[How to complete this task] With the pictures left out, reproduce exactly the lines from the one containing "You are a GUI" through the final line of the entries.

[Source information]
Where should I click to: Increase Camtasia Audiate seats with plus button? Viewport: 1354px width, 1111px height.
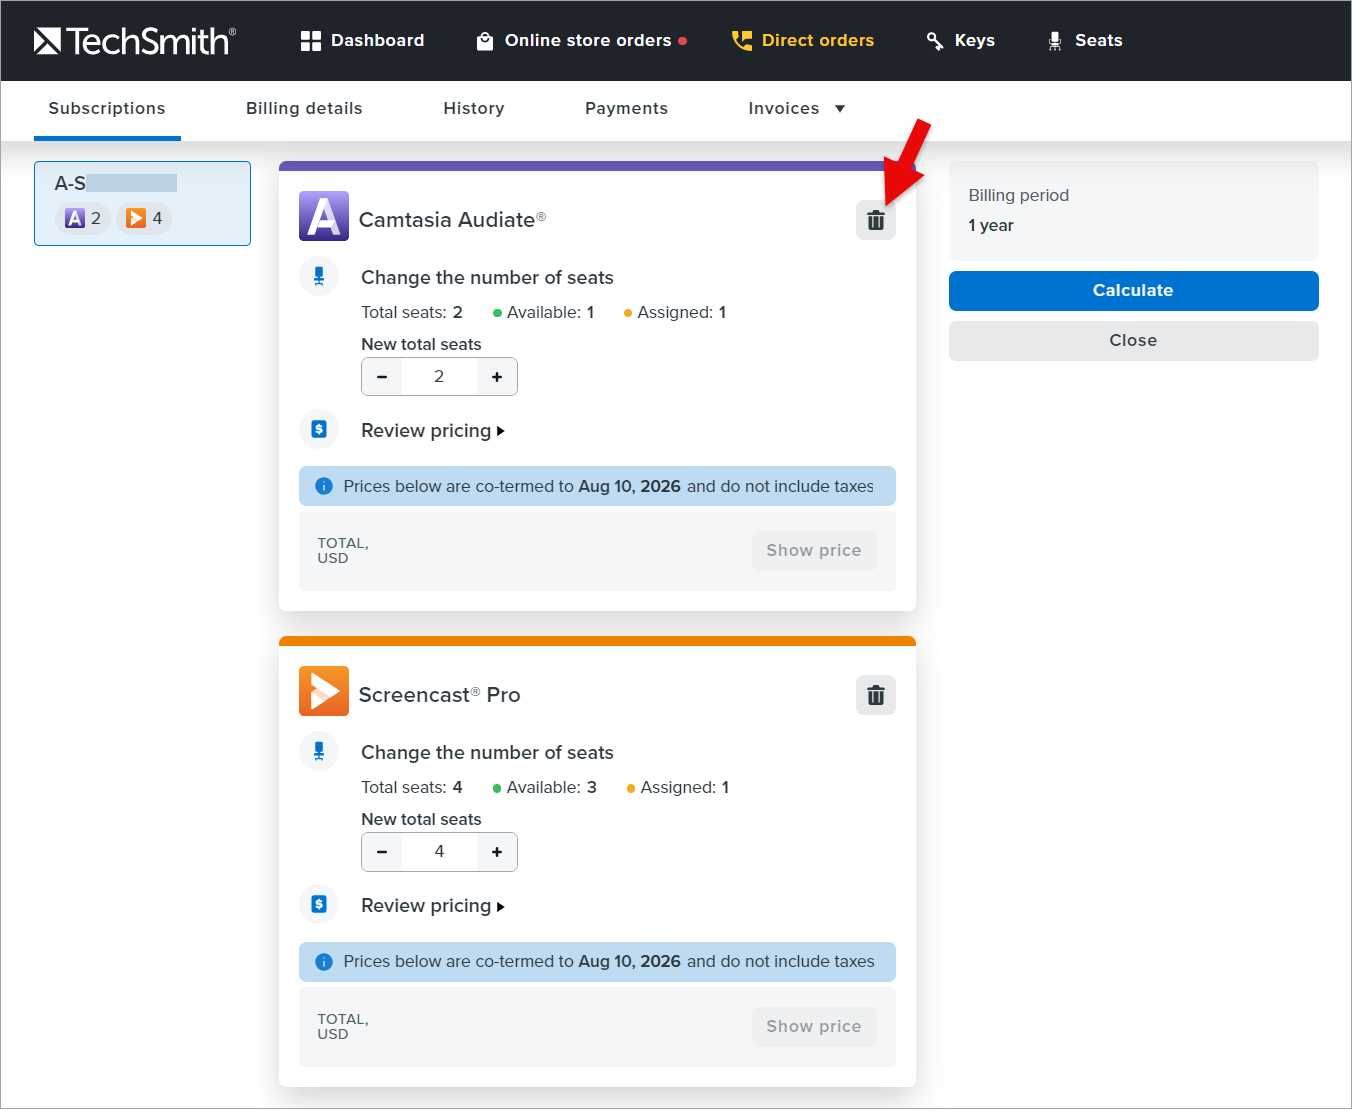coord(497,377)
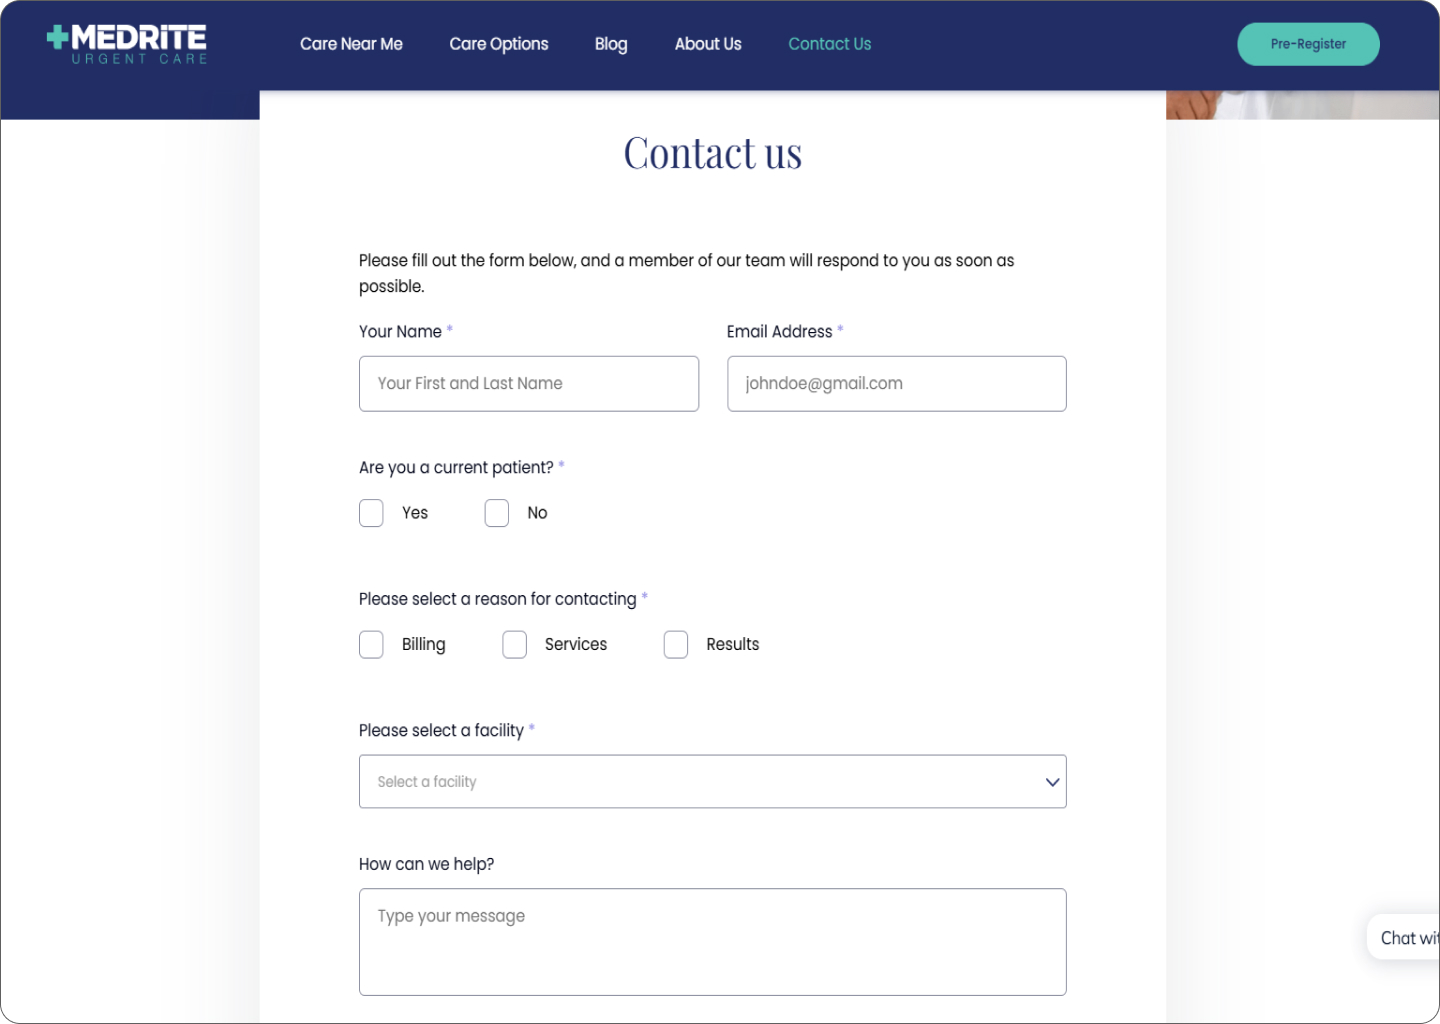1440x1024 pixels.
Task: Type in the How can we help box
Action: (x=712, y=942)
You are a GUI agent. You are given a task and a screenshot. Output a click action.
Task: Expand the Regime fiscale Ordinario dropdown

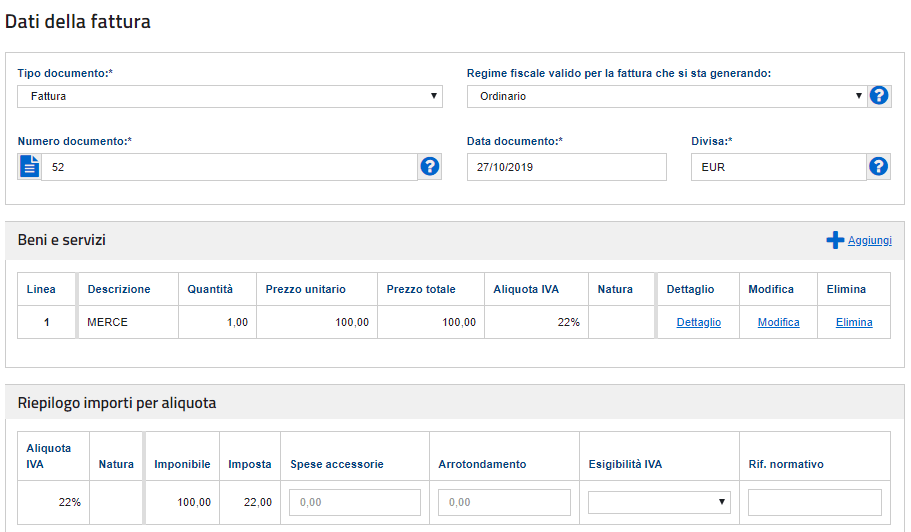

[Reply]
You are a GUI agent. You are given a task and a screenshot. Output a click action.
Task: Expand the Regime fiscale Ordinario dropdown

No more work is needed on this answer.